:: AIM OF THE EXERCISE ::
Turn the listing, from the line that contains "The image size is (800, 450)." through the line that contains "will [x=730, y=308].", into a Markdown table with the columns Row and Text. Number each line and skip any blank ones.

:: INPUT MATERIAL ::
....

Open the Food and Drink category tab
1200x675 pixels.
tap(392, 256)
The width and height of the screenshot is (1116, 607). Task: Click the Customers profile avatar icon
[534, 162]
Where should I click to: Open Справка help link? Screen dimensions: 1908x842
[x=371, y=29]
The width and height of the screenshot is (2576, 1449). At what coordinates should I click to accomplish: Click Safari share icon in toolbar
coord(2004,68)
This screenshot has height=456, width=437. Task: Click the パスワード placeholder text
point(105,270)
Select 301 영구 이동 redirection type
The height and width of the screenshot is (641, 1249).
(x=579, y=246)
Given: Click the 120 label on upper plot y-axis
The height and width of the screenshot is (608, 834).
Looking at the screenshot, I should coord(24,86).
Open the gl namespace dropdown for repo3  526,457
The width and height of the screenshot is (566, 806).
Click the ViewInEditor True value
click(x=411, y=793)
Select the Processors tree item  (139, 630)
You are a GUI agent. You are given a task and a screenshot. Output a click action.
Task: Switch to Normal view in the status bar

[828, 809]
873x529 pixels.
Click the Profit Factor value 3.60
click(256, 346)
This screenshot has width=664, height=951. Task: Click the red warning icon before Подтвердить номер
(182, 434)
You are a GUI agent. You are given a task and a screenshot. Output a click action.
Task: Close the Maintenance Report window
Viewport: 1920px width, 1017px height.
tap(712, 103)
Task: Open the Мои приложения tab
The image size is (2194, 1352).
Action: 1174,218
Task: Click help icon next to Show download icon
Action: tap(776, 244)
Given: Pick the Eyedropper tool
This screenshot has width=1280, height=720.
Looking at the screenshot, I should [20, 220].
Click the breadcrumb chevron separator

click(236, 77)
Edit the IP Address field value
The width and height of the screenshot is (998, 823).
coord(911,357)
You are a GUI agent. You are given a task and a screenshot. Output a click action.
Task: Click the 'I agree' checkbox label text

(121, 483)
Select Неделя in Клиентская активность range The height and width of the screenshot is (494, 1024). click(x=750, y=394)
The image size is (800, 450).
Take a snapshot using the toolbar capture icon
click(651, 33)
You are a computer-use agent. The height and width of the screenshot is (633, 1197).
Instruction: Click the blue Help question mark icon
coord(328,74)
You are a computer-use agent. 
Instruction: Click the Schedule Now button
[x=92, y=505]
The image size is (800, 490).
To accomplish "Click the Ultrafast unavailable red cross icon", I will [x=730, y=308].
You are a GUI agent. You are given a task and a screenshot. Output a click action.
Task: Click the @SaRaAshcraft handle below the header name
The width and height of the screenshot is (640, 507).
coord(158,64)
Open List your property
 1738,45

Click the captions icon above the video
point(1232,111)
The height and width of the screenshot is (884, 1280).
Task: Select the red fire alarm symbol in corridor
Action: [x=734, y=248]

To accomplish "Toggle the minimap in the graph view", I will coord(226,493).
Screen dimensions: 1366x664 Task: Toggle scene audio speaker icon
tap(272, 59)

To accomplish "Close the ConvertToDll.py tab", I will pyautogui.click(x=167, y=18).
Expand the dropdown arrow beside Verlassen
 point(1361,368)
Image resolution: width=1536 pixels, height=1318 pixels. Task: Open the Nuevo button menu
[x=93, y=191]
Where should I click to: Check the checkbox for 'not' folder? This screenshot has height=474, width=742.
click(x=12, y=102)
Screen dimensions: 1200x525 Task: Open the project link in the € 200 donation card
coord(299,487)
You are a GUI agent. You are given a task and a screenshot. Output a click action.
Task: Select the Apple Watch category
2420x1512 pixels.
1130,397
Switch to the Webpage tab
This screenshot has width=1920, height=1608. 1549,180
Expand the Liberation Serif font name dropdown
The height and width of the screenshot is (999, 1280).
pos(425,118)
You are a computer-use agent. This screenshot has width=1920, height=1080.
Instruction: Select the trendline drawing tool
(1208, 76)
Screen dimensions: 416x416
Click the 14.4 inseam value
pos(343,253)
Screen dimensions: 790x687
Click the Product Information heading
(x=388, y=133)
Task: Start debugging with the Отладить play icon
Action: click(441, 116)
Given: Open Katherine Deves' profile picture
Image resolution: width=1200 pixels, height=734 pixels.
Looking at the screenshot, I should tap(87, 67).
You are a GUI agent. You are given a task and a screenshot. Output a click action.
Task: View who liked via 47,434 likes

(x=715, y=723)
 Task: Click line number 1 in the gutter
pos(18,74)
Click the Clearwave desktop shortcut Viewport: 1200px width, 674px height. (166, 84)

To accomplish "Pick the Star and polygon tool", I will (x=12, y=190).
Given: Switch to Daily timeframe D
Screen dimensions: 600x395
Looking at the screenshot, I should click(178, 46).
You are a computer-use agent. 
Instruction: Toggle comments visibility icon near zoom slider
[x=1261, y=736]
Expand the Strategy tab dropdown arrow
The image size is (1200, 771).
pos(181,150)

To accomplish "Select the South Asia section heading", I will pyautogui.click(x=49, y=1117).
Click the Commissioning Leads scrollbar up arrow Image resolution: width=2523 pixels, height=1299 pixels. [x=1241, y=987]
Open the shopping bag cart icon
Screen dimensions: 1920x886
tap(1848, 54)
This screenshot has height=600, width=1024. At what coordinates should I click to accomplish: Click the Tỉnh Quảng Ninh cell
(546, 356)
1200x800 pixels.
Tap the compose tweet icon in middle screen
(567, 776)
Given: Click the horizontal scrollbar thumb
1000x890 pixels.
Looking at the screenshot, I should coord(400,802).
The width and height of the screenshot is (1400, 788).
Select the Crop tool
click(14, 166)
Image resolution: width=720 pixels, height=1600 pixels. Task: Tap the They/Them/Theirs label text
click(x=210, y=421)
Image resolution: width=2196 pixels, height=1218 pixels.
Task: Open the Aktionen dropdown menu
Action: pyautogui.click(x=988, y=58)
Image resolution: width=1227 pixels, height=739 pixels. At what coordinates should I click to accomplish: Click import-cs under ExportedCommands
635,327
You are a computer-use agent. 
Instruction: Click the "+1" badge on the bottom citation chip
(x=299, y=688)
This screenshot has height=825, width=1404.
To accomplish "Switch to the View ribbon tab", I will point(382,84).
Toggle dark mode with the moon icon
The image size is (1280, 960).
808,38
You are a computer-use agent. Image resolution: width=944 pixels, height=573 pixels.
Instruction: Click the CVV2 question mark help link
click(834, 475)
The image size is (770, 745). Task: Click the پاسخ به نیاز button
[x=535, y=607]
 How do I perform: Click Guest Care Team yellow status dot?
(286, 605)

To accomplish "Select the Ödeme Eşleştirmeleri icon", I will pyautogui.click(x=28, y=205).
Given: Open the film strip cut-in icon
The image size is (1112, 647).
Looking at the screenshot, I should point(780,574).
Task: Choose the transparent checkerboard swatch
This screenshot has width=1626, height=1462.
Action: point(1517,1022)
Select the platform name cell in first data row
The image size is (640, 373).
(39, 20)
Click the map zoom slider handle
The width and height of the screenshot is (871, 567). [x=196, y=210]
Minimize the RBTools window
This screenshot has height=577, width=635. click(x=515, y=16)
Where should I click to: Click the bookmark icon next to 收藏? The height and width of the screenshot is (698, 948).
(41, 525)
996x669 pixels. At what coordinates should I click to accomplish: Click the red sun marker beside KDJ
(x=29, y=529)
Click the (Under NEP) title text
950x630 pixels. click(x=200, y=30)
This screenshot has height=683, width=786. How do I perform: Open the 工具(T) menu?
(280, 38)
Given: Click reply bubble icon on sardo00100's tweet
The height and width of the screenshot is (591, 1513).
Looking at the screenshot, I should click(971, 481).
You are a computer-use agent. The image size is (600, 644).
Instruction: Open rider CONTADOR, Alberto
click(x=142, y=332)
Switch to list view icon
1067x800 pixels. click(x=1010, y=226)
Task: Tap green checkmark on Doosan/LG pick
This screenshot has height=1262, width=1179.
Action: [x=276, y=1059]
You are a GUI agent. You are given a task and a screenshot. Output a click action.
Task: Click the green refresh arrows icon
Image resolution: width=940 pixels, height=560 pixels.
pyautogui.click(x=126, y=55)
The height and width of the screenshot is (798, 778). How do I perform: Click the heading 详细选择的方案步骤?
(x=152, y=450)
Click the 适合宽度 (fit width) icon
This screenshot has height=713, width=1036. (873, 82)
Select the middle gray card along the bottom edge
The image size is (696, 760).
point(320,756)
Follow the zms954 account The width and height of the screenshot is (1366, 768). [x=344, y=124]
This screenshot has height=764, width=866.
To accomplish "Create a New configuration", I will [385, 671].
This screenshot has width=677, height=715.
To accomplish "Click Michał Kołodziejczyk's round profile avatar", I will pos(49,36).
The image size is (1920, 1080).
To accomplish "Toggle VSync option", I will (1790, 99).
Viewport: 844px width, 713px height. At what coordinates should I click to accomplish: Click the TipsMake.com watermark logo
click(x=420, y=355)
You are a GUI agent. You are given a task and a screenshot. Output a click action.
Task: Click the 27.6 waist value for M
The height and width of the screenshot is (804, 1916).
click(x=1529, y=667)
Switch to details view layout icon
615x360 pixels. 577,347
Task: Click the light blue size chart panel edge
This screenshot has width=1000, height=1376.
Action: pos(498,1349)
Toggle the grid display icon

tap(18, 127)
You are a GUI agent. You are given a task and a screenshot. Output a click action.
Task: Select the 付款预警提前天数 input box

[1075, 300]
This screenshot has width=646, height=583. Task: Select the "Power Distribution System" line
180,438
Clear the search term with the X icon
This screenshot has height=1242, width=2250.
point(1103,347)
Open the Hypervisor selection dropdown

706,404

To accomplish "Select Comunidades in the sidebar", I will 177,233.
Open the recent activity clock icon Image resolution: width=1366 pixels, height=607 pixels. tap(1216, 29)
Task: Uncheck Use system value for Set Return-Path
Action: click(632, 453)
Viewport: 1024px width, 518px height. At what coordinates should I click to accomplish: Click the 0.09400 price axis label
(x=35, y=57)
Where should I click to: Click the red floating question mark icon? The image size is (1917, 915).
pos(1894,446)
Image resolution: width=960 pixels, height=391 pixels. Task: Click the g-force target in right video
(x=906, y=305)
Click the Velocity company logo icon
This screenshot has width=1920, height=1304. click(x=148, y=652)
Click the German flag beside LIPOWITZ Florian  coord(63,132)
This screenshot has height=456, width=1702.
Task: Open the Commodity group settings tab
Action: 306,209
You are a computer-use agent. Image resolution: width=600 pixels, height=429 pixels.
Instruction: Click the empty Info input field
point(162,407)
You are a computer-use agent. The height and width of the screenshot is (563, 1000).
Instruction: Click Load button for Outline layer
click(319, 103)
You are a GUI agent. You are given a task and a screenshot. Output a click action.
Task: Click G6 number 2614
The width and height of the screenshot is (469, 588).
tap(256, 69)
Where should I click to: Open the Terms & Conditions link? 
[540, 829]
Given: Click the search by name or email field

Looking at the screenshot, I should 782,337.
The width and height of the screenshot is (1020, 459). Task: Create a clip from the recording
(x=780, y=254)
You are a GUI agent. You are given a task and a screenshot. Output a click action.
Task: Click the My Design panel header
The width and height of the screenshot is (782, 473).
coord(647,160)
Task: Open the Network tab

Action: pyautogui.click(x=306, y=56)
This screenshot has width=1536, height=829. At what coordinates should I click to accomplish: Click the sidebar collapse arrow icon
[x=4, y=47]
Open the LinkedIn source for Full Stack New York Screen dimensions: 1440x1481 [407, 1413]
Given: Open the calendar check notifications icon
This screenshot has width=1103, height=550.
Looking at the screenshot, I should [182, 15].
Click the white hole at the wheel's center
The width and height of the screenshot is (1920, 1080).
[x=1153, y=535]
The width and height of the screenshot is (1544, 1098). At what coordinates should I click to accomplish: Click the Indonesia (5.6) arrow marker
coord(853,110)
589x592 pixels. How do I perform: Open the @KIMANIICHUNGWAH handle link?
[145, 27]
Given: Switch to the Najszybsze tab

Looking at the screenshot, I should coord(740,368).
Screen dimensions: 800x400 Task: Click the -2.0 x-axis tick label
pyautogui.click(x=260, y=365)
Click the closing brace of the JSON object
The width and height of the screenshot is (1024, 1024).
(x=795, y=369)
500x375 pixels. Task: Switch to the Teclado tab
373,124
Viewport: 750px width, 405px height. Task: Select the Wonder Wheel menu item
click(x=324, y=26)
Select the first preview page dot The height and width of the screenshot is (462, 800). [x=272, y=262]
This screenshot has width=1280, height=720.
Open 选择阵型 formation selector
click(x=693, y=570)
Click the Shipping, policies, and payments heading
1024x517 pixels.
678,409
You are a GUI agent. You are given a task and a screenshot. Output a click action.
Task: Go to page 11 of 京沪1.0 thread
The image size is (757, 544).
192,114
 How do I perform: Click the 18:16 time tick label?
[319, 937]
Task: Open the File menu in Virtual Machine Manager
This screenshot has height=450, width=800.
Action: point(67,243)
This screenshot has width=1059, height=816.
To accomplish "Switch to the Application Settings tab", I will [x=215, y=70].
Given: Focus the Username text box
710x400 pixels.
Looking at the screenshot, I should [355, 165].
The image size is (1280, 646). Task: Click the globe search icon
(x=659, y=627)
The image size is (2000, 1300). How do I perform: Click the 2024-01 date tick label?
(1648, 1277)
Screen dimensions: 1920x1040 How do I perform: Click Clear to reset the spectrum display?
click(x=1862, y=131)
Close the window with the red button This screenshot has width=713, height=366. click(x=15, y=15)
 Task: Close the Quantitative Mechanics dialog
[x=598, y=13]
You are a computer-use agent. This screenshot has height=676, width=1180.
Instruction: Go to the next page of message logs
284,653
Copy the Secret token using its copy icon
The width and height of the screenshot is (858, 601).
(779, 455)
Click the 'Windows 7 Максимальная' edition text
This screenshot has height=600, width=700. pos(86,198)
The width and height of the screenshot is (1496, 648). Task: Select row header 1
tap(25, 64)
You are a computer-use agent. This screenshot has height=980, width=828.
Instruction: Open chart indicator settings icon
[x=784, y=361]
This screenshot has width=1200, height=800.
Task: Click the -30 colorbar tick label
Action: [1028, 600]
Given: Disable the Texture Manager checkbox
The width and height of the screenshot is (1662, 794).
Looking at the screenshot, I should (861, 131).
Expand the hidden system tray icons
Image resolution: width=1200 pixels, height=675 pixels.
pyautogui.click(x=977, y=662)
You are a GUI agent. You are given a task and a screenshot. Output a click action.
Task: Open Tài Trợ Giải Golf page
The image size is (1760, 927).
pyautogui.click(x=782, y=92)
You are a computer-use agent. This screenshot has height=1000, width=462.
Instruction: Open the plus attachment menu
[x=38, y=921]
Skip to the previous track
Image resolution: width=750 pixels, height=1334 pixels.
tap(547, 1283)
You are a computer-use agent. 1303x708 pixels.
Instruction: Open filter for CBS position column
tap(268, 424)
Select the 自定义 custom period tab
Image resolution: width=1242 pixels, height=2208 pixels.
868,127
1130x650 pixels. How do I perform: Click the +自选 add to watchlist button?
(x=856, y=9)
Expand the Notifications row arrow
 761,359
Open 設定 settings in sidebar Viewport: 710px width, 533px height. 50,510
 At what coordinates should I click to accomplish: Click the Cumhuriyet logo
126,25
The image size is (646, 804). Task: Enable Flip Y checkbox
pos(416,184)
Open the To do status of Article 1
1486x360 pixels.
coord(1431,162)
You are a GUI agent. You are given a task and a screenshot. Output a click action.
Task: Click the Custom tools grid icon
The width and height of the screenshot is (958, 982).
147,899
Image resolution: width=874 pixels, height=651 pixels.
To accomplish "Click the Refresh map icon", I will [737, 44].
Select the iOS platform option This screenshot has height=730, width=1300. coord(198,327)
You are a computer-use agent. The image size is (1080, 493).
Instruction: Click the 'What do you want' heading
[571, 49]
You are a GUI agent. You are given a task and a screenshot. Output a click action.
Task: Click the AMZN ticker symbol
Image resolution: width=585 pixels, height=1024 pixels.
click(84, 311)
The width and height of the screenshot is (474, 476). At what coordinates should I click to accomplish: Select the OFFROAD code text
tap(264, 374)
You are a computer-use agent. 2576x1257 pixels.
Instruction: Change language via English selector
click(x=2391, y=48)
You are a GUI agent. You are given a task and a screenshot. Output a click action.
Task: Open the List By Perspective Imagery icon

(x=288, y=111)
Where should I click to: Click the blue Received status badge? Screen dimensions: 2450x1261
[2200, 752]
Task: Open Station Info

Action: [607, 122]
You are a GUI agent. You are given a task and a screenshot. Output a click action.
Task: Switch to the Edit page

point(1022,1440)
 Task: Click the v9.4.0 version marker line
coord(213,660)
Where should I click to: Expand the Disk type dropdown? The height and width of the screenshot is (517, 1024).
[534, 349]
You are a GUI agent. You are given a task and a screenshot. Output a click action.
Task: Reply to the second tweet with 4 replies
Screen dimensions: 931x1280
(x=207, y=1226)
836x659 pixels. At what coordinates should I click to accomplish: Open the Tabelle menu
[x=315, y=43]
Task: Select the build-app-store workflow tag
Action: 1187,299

....

:: FINAL RESULT ::
| Row | Text |
|---|---|
| 1 | The image size is (800, 450). |
| 2 | Take a snapshot using the toolbar capture icon |
| 3 | click(651, 33) |
| 4 | You are a computer-use agent. The height and width of the screenshot is (633, 1197). |
| 5 | Instruction: Click the blue Help question mark icon |
| 6 | coord(328,74) |
| 7 | You are a computer-use agent.  |
| 8 | Instruction: Click the Schedule Now button |
| 9 | [x=92, y=505] |
| 10 | The image size is (800, 490). |
| 11 | To accomplish "Click the Ultrafast unavailable red cross icon", I will [x=730, y=308]. |